### What to work on
In the entries that follow, which lines hold the string "next"? List them.

### Data supplied
Start of Block

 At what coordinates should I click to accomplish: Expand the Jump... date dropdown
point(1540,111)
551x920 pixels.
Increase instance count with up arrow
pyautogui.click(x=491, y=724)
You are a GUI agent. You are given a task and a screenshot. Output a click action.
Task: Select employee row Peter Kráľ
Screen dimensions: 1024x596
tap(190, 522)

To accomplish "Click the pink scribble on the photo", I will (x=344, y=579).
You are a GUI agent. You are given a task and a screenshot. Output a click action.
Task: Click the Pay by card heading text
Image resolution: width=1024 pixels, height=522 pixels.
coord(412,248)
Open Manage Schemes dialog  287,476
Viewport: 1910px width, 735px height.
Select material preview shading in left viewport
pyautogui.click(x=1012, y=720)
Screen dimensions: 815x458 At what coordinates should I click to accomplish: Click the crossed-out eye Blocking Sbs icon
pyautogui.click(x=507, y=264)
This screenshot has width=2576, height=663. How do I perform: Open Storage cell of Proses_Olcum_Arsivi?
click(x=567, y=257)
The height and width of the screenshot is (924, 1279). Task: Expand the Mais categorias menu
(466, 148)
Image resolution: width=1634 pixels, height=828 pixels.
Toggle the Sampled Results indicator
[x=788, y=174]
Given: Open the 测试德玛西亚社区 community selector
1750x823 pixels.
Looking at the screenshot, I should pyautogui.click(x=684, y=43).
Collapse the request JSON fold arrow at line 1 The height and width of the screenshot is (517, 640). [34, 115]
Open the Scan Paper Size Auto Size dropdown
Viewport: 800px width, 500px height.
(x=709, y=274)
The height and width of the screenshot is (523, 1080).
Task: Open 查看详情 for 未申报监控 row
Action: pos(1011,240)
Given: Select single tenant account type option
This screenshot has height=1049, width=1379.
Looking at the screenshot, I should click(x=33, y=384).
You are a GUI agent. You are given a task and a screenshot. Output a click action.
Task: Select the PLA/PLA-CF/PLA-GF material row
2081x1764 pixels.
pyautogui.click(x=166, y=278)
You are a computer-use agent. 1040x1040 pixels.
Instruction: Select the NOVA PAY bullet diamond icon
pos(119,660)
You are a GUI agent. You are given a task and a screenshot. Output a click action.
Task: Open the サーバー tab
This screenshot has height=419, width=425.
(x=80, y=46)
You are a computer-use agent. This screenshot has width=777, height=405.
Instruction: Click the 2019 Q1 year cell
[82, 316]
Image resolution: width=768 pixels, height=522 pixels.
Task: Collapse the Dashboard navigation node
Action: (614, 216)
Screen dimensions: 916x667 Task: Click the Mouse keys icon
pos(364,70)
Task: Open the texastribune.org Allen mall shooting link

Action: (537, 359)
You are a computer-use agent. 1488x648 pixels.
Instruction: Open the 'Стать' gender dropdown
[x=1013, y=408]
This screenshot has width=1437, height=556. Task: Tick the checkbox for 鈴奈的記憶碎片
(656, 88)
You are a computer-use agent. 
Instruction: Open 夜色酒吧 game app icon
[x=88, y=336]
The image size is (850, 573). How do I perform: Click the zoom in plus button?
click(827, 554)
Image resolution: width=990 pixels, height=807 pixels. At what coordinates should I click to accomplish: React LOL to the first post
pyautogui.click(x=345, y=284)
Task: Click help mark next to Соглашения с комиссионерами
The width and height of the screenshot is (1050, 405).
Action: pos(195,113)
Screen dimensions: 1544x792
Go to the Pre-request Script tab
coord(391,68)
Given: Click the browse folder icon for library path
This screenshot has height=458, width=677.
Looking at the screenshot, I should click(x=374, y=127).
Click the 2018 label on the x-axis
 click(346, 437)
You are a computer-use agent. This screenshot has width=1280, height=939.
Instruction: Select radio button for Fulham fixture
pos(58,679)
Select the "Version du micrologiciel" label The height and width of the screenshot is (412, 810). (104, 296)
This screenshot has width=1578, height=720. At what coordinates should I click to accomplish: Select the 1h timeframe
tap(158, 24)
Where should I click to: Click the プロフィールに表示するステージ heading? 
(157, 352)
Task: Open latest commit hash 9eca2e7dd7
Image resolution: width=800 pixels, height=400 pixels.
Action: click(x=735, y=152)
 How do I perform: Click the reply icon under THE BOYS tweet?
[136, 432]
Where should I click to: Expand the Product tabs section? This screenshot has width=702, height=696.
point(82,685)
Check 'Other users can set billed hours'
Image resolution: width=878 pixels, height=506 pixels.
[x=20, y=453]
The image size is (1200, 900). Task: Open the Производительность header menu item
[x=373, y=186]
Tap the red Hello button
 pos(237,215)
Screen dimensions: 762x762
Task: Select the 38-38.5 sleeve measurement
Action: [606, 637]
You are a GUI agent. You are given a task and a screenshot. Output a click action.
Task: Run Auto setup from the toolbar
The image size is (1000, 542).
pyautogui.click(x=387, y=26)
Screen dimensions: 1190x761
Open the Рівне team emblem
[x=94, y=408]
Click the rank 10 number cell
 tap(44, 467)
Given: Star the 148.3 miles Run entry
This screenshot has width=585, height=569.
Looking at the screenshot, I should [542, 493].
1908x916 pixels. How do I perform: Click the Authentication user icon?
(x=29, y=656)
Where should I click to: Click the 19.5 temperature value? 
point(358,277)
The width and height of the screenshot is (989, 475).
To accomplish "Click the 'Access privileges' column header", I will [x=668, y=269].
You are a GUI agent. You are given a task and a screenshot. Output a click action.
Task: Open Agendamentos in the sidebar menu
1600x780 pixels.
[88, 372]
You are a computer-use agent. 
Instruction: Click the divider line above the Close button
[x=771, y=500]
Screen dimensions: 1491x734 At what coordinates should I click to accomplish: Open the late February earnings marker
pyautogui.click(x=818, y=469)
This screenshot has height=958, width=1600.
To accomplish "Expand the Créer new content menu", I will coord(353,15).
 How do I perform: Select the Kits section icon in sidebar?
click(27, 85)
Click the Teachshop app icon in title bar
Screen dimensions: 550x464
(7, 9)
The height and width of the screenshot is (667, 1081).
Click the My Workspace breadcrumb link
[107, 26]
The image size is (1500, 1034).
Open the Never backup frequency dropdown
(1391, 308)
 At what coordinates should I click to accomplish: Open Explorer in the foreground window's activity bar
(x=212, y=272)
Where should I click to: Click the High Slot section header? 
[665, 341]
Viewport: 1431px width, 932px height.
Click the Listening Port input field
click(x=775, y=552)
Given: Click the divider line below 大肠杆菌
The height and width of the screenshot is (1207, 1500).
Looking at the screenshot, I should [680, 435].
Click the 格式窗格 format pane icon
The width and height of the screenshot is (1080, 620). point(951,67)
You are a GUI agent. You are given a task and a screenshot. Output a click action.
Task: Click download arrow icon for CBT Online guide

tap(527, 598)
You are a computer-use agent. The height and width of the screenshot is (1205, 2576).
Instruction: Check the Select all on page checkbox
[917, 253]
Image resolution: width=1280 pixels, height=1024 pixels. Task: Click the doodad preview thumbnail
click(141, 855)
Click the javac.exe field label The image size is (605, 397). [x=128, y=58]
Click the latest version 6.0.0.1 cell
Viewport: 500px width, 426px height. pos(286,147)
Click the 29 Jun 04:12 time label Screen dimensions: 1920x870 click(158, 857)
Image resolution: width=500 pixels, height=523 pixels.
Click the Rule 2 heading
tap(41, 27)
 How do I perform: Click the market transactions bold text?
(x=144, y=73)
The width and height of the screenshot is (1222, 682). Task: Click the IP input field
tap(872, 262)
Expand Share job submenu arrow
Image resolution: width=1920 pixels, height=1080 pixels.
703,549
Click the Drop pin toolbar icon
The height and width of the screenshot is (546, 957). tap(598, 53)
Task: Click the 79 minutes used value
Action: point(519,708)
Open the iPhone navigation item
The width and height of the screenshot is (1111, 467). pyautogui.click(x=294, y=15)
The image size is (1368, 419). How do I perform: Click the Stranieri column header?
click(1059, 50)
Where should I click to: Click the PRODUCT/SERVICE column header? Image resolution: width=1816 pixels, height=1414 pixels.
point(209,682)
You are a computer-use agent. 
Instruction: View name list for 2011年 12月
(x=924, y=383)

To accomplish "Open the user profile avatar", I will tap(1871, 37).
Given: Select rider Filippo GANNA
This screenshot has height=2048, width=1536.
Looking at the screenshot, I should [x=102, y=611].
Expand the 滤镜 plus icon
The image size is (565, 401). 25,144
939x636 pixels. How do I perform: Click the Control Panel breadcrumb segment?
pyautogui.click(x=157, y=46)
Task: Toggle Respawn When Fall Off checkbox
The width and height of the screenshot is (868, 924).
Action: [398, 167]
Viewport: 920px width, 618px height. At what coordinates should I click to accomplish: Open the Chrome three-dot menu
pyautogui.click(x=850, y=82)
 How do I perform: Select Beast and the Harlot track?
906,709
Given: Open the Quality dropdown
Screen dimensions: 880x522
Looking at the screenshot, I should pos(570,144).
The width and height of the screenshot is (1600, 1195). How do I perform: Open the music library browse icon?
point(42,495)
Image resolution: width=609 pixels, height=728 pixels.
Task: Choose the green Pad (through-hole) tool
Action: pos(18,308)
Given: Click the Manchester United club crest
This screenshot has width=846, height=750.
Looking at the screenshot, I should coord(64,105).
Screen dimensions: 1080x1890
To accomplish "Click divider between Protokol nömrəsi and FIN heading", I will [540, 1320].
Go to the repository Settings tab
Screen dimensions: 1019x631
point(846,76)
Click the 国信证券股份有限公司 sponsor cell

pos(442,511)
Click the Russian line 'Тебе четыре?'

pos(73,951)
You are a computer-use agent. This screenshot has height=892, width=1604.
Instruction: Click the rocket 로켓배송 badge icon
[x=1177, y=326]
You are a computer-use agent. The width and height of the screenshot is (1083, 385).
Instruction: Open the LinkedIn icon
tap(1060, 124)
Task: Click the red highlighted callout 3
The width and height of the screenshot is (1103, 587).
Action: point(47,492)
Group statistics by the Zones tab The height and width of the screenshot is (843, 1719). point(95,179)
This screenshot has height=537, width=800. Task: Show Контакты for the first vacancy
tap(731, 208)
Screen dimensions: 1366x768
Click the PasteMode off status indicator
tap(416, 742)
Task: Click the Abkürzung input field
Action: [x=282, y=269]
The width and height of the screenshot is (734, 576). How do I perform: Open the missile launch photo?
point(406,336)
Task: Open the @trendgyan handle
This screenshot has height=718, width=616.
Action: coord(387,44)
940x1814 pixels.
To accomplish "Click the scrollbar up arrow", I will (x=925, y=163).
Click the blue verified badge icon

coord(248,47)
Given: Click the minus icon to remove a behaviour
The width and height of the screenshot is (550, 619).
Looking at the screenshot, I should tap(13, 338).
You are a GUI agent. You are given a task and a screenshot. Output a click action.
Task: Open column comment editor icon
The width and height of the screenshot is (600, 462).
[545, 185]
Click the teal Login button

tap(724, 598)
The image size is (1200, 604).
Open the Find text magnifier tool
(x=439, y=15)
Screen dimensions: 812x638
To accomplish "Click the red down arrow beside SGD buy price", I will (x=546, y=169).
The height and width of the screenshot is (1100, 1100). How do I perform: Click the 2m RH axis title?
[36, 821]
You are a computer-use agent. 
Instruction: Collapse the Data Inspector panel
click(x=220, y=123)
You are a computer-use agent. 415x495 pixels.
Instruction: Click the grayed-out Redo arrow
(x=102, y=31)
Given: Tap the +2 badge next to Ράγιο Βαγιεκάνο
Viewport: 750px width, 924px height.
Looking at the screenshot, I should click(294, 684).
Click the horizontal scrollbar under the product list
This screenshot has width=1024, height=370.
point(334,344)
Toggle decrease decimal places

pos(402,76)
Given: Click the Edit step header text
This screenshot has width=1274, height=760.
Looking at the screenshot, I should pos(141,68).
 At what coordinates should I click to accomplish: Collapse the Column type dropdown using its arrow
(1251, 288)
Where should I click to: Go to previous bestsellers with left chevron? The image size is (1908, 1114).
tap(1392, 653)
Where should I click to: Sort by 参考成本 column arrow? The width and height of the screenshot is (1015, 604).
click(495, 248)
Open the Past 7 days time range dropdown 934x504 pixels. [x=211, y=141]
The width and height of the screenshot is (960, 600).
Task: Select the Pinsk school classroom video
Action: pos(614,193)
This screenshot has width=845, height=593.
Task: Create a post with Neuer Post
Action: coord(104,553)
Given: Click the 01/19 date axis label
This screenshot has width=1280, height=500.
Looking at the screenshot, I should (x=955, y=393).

End of Block

### Solved problem
Task: Click help mark next to Соглашения с комиссионерами
Given: Tap the +2 badge next to Ράγιο Βαγιεκάνο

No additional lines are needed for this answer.